__Passage provided__
St. Luke, on the Teachings of New Thought and Explains the Erroneous Beliefs of the Same.

 

I am here, St. Luke.

Let me write a few lines tonight as you are in better condition, and I am able to make a rapport with you and deliver my message.

I was with you today at a meeting of the New Thought people, and saw the impression made upon you by the speaker in his efforts to show that God is within man, and that only the opening up of the soul, or mind of man to the development of that God is all that is necessary, to bring that man into a perfect at-onement with the truths of God's will.
Well, I have to say that this speaker, when he comes to a realization of himself in the spirit world, will find that God is not in him or in anything that he may have possessed in his earth life, and that his development of the kingdom within him, as he termed it, was a mere delusion and a snare to the progress of his soul in its career through the earth life, as well as through the heavens or spirit world.

He is mistaken when he announces that the Kingdom of Heaven is within him, or that he has that within him which can by its development, lead to the condition of the perfect man in the sense that he spoke of. He is following a false way, and all the efforts that he may make will not lead him into the paths that end in the perfect man that partakes of the Father's Divinity.

He is also mistaken when he asserts that God is everywhere--in the flowers, and in the thoughts of men and in the heart, for God does not find his habitation in any of these things, and men do not live and move and have their being in Him. He is a distinct and individual entity, and is not spread over all His universe, as the preacher proclaimed, and can only be found by the longings of the soul, followed by a development of that soul in His love. No, God is in His Heavens, and man can reach Him only by the persistent longings of that soul for the inflowing of His Love. These things that the preacher declared were the presence of God, are only the expressions of His being, and they do not declare His presence in any other sense than as the evidence of His existence in His habitation, from which these expressions flow and make known to man His presence as these things reflect it. I am sorry that this speaker has not more knowledge of the true God, and of His seat of habitation, for then he would realize that these things upon which he places so much belief as being the very God, Himself, are but the expressions that flow from Him.

Man, has within him that which has in itself wonderful possibilities. I mean the soul. And it may, by the observance of the way that transforms it into a Divine angel, become Divine itself, or it may only by the slow process of renunciation, become merely the perfect man with his natural love in a pure state, which was the condition of the first parents. If men will listen to the call to their souls, they will realize this possibility and receive this Divinity, and with it, immortality; but without this transformation they never can become other or greater than the perfect man.

I know that men teach that there is implanted within the souls of all men, that which is capable of being developed into an existence like unto God--that man needs only this development in order to become a God, and that there is nothing else necessary to make a human soul a part of the Soul of God. But in this teaching men are mistaken, and will find themselves at the stage of their highest development, nothing more than the perfect man. Man has within him only that with which he was created, and can of himself add not one thing that will change him from this condition of his creation. It is true that he can by a right course of thinking and living renounce those things that have tainted his soul and alienated it from the Father, and made it sinful and disobedient; but when this is done, he is still only the perfect man, and nothing of the Divine is in him.

__Exercise requirements__
Please write out the part of the New Thought message starting with "Let me write" and going on through "or spirit world.". Work only from the New Thought message above.

__Given material__
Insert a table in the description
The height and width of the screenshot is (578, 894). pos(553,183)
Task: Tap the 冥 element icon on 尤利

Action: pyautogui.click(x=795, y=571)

__Exercise solution__
Let me write a few lines tonight as you are in better condition, and I am able to make a rapport with you and deliver my message.

I was with you today at a meeting of the New Thought people, and saw the impression made upon you by the speaker in his efforts to show that God is within man, and that only the opening up of the soul, or mind of man to the development of that God is all that is necessary, to bring that man into a perfect at-onement with the truths of God's will.
Well, I have to say that this speaker, when he comes to a realization of himself in the spirit world, will find that God is not in him or in anything that he may have possessed in his earth life, and that his development of the kingdom within him, as he termed it, was a mere delusion and a snare to the progress of his soul in its career through the earth life, as well as through the heavens or spirit world.